El cuchillo y el tenedor del tembloroso Cosca se peleaban entre sí en medio del aire.

—Nos tiramos así varias semanas, dejando el territorio pelado, montando la usual y complicada escaramuza que queríamos que todos vieran, y terminando la campaña mucho más ricos y sin ningún muerto. Bueno, quizá alguno de los que estaban más enfermos. Mejor aprovecharnos de cada uno de los bandos que tener que cerrar el negocio. Incluso montamos un par de batallas falsas, ¿verdad?

—Así fue.

—Hasta que Monza se comprometió con el gran duque Orso de Talins y decidió terminar con las batallas falsas. Hasta que decidió montar una carga en toda regla con espadas bien afiladas y blandidas como se debe. Hasta que decidiste hacer las cosas por tu cuenta, ¿eh, Monza? ¡Qué lástima que no me dijeras que ya no estábamos fingiendo! Aquel día hubiera podido avisar a mis chicos y salvar algunas vidas.

—Tus chicos —dijo ella con un bufido—. No quieras hacernos creer que te importaban otras vidas que no fueran la tuya.

—Había unas cuantas que tenía en gran estima. Nunca me aproveché de ellas y ellas no se aprovecharon de mí —Cosca no apartaba sus ojos inyectados en sangre de los de Monza—. ¿Cuál de los tuyos se volvió contra ti? ¿Fiel Carpi, verdad? Al final no resultó tan fiel, ¿eh?

—Era todo lo fiel que se podía esperar de él. Hasta que me apuñaló.

—Y ahora va a ser nombrado capitán general, ¿verdad?

—Me dijeron que intenta calzar su culo gordo en la silla de capitán general.

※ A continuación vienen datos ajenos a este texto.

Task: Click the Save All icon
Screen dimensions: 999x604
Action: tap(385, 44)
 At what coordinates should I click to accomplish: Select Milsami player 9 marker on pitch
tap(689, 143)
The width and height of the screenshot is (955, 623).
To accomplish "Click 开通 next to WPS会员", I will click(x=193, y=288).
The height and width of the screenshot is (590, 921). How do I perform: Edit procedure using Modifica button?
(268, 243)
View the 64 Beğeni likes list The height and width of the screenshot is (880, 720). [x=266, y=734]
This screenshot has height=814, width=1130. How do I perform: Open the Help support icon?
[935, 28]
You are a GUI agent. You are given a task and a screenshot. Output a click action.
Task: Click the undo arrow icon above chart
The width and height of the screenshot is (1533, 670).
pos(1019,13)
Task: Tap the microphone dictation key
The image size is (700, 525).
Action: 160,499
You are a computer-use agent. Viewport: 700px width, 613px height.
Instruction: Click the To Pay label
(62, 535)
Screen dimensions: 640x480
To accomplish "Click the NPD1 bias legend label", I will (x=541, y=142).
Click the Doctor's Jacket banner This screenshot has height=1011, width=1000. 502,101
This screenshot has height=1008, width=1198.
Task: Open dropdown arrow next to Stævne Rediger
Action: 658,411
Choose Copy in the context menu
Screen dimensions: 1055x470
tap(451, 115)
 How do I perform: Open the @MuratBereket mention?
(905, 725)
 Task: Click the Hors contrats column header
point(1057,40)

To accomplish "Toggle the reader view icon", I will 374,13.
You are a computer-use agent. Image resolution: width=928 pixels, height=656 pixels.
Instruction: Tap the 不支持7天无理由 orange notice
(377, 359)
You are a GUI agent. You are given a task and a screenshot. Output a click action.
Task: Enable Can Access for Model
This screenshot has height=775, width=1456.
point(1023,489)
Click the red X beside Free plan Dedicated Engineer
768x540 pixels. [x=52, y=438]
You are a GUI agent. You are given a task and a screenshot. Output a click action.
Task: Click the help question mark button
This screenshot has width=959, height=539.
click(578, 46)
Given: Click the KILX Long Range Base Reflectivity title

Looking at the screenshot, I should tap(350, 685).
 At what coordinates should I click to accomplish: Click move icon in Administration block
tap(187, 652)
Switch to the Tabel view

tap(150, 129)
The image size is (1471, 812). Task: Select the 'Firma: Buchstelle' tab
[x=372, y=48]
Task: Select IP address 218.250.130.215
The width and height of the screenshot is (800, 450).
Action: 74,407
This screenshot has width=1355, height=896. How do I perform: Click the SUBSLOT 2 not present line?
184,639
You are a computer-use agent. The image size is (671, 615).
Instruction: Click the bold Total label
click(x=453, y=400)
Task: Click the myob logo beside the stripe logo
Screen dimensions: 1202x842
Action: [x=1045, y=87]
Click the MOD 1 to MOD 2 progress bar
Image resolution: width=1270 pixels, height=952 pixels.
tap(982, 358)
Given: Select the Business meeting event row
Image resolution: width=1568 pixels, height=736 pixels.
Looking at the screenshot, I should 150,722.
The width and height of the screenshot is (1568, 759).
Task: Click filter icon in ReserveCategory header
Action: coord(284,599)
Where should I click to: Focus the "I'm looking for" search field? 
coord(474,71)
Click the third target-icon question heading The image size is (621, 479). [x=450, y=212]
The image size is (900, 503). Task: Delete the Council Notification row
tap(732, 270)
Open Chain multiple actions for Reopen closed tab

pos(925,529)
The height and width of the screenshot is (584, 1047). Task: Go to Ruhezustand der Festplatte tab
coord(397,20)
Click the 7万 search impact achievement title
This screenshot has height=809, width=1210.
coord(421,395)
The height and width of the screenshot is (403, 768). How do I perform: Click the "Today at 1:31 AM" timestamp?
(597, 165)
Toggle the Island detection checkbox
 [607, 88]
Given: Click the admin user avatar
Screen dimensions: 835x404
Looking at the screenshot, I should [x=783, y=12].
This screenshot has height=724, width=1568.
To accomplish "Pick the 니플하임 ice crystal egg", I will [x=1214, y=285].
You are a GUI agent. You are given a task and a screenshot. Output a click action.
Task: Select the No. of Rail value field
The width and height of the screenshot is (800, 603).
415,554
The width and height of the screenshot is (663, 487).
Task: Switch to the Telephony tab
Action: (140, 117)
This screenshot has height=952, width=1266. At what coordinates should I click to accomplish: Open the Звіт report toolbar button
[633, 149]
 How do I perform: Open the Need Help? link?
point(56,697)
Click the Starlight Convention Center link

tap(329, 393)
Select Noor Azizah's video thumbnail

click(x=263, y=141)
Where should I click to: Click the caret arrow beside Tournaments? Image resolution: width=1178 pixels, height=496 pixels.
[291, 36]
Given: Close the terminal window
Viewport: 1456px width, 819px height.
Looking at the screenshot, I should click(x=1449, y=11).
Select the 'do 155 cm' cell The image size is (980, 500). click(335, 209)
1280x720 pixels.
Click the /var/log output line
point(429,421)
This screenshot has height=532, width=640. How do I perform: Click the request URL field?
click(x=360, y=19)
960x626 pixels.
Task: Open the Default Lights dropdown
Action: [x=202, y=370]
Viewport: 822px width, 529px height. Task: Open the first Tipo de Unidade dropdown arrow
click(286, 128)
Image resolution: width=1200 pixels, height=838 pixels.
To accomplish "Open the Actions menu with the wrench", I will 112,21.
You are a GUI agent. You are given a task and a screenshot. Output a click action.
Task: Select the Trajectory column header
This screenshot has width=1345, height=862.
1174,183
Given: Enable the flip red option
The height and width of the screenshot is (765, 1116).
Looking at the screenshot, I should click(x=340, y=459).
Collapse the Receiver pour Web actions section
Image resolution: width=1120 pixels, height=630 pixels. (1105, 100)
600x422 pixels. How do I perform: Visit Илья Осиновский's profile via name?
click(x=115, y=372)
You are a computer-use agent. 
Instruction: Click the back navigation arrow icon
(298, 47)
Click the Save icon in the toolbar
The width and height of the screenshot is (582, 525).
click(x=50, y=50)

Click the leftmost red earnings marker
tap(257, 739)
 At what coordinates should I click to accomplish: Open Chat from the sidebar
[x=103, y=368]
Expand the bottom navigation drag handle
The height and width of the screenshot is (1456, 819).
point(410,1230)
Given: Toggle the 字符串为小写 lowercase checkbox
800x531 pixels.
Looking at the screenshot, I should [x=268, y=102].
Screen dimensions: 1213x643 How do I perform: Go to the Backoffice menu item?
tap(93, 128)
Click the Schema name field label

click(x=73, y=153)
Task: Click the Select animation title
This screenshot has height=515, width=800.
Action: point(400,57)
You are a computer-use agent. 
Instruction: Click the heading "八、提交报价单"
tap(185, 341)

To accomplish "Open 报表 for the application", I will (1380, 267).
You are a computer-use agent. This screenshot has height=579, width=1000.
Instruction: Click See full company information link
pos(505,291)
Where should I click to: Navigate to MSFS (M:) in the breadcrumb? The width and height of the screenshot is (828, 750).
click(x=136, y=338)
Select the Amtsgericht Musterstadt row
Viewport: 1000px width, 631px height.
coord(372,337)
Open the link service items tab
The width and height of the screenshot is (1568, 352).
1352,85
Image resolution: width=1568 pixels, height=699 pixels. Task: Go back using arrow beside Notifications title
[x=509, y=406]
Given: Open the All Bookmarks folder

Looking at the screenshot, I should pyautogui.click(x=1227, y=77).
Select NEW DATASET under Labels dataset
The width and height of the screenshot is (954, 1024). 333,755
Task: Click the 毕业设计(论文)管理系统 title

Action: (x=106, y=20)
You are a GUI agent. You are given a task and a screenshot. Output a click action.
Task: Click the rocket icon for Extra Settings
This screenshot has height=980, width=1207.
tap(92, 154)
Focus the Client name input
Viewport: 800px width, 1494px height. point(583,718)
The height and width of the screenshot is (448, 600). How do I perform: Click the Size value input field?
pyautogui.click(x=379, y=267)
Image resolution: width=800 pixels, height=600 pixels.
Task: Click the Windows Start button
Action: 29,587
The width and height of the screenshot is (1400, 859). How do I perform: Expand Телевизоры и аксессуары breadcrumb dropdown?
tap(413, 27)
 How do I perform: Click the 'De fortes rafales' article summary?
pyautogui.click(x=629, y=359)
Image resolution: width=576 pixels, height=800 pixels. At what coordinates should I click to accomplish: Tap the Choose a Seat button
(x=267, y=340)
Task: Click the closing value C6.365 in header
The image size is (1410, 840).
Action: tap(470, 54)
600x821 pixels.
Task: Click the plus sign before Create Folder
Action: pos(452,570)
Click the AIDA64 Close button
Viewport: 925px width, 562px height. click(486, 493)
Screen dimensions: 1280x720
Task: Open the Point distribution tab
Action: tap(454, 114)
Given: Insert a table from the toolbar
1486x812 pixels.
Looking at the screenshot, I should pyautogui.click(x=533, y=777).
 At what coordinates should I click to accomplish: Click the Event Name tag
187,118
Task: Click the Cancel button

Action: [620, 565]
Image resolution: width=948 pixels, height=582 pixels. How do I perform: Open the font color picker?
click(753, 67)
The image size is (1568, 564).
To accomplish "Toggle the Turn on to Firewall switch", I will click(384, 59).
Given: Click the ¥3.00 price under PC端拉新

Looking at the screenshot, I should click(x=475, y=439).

—Igual que tú metiste el tuyo, encanijado, en ella después de que yo quitara el mío. Pero él no hubiera podido hacerlo sin el consentimiento de unos cuantos capitanes. Unos chicos notables. Ese bastardo de Andiche. Esa sanguijuela tan grande de Sesaria. Ese gusano burlón de Victus. ¿Aún están contigo esos puercos avariciosos?

—Siguen con la cara metida en el abrevadero. Seguro que todos se apartaron de mí como antes lo habían hecho de ti. No me estás contando nada que no sepa.

—Al final nadie te agradece nada. Ni por las victorias que les das, ni por el dinero que les haces ganar. Se aburren. Y al primer olorcillo de algo mejor…

A Monza se le había acabado la paciencia. Un líder no puede permitirse parecer blando. Y menos si es mujer.

—Para ser un experto en el don de gentes, Cosca, es sorprendente que hayas terminado sin amigos, sin un cobre y hecho un borracho. No pretendas decir que no te di mil oportunidades. Las malgastaste todas, como haces con todo lo que te dan. Lo único que me interesa es saber si acabarás malgastando también ésta. ¿La aprovecharás, como sigo insistiendo machaconamente, o seguirás siendo mi enemigo?

Cosca se limitó a sonreír con tristeza.

—En nuestro trabajo, los enemigos son algo de lo que sentirse orgullosos. Si la experiencia nos ha enseñado algo a los dos, es que nuestros amigos son los únicos a los que hay que vigilar. Mis felicitaciones al cocinero —dejó el tenedor encima del cuenco, cogió éste y caminó hacia la cocina casi en línea recta. Monza frunció el ceño al ver las caras de pocos amigos que acababa de dejar junto a la mesa.

Jamás temas a tus enemigos, teme siempre a tus amigos, había dicho Verturio.